We paid our check and started to go. I wouldn’t have said a thing. A celebrity out in public just wants to be left alone, right? And I just could not reveal myself for what I was—a worshipper.
Then I heard Leesa, the woman with loins of steel, say: “Mr. Wolfe, I just wanted to say how much my husband and I admire your work, and we’re so glad to see you in Ann Arbor!”
Oh, no. Mortals who speak to a god are struck down.
He smiled and rose, shook our hands—Tom Wolfe just shook my hand!—and gave us the nicest five minutes of conversation. He was visiting campus to do research for a novel about college students, he said.
Then it was over.
Tom Wolfe.
* * *
But it was not over.
In the car Leesa said: “He’s researching college life! He’s going to need help!”
I want to say that what happened next was utterly contrary to my better judgment. In other words, I was petrified. But I could see what she was saying. I had just started the risky business of earning a living as a freelance writer. Freelance writers live or die by good luck and good contacts. Here was a chance at both.
So, under orders, I sat and typed a letter saying that Mr. Wolfe might get something out of some stories I’d written when I was still a reporter at the Detroit News. The series described the underside of student life at Michigan, from the “hookup” culture to intellectual alienation. And if he needed someone to do a little research …
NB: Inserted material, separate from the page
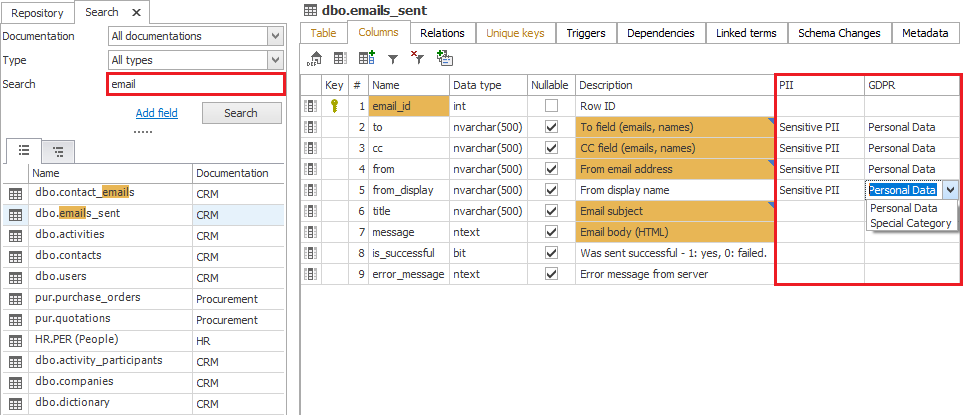Uncheck Nullable for the error_message column

551,274
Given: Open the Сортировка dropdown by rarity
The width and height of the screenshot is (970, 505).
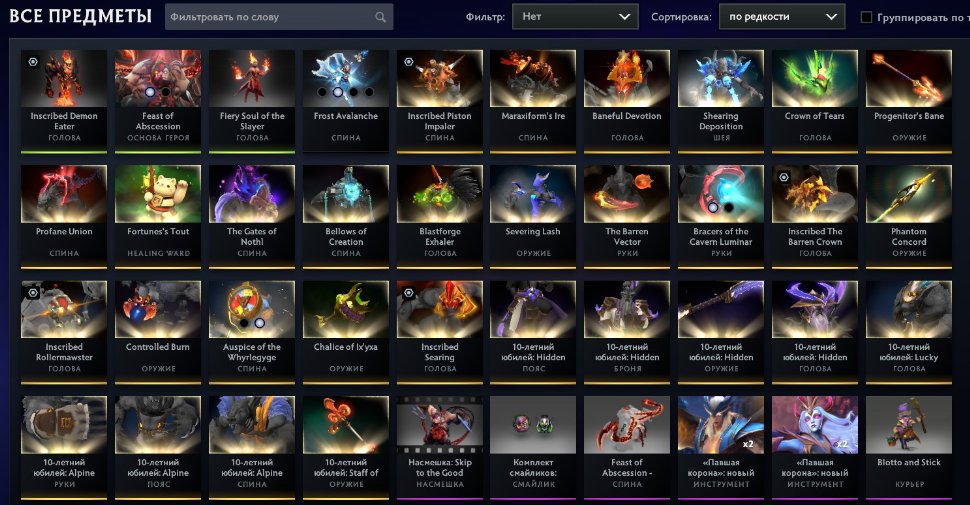Looking at the screenshot, I should 782,17.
We thought time was of the essence.
“He must be staying at the Bell Tower,” Leesa said. She called. The helpful clerk said, “Oh, no, Mr. Wolfe is staying at the Campus Inn.”
I dropped off the letter and the stories at the front desk by midnight.
* * *
The next day, Sunday, we were away from the phone until 6:30 p.m. When we got back, the voicemail light was blinking. “Mr. and Mrs. Tobin, this is Tom Wolfe calling. I’ve read the stories and I’d be very glad if you’d be able to join me for dinner this evening. You can reach me at the hotel.”
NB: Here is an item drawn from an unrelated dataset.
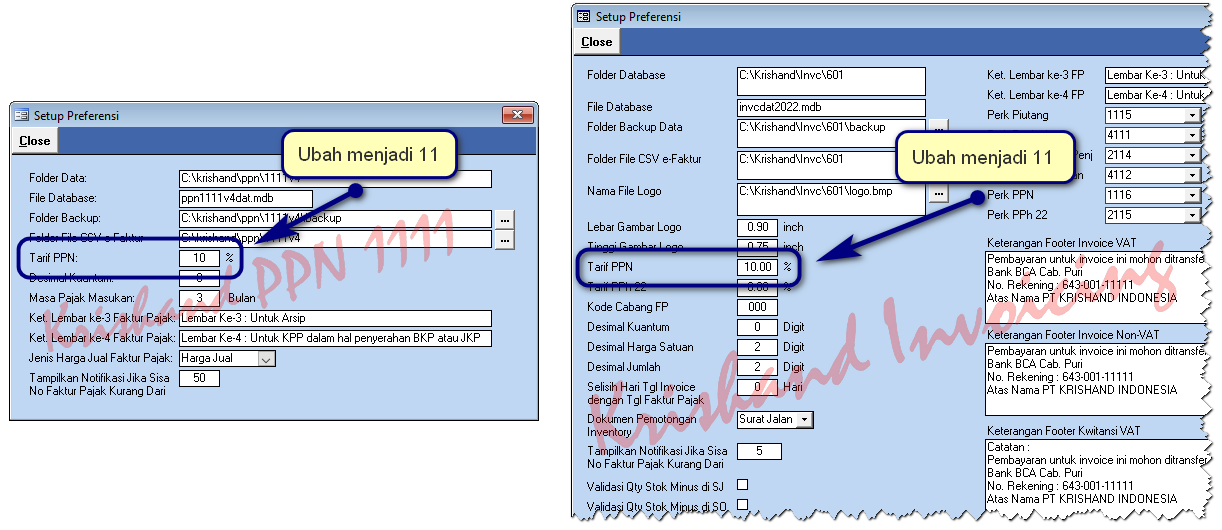This screenshot has height=530, width=1222.
Task: Click the Masa Pajak Masukan field
Action: tap(199, 298)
I called. He’d made an 8:30 p.m. reservation at the Gandy Dancer.
This part is hard to explain. Not the evening itself. That was wonderful.
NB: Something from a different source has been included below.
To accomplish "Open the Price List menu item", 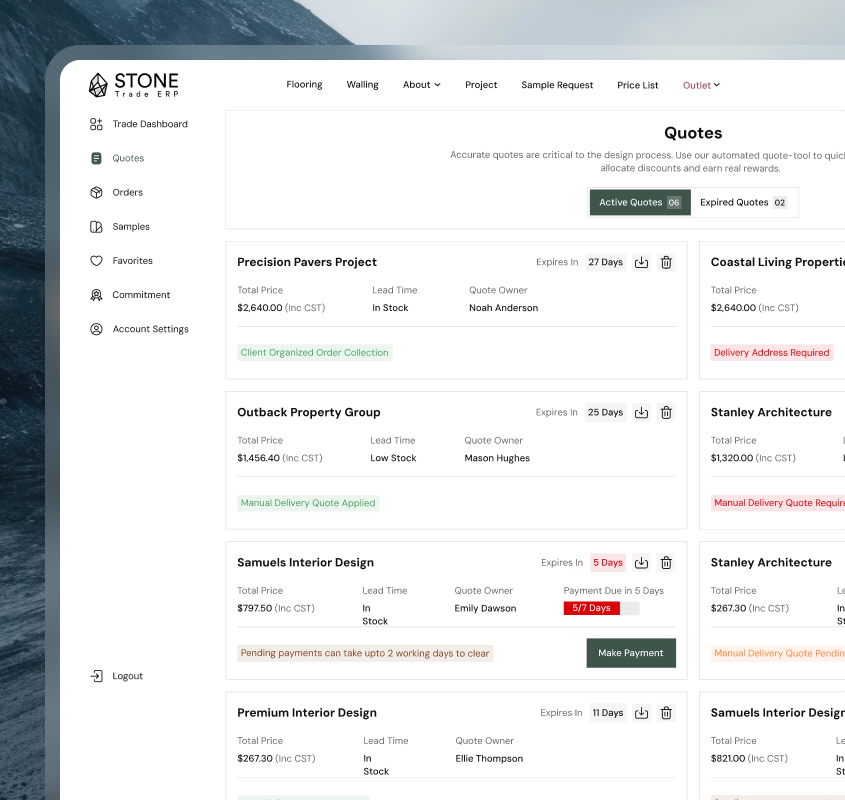I will tap(637, 85).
He said he was talking to people about how students were living these days. He asked about the students I’d profiled. How had I done the interviews? (Tom Wolfe was asking me how I do interviews.) How much time had I spent with them? What was going on at Michigan that he should know about?
Then I was asking him questions—about “The Right Stuff,” a book I venerate as a sacred text of narrative nonfiction, and about his novels, “The Bonfire of the Vanities” and “A Man in Full,” which I’d just read. I can’t remember a thing he said except that after all the procrastinating (Tom Wolfe procrastinates!), every book, long or short, takes a year to write.
He was warm, charming, kind. We talked for two and a half hours. Then we went home.
The hard part to explain is what I wanted from him.
I wanted to siphon gas from his tank, to tap the vein of his magic. Don’t leave without telling me the magic …
* * *
He never called.
It turns out the novel he had been working on was “I Am Charlotte Simmons.” Leesa couldn’t finish it—too grim. I haven’t read it. I don’t know why.
When Wolfe died in May, I thought about that night and what I had wanted from him without knowing how to say it. Now, writing this, I realize he showed me, if not what I wanted, what I needed.
How did he get to be Tom Wolfe?
By working. A writer’s work is to listen, look, ask questions, and learn. I didn’t have much to tell him, but that was part of his work—to keep asking until he struck gold, to ask one person after another until he had a story worth telling. He’d been working that night.
What a writer needs is to get to work.
That’s the magic.
James Tobin, ’78, PhD’86, teaches narrative nonfiction at Miami of Ohio. His most recent book is “The Man He Became: How Franklin Roosevelt Defied Polio to Win the Presidency.”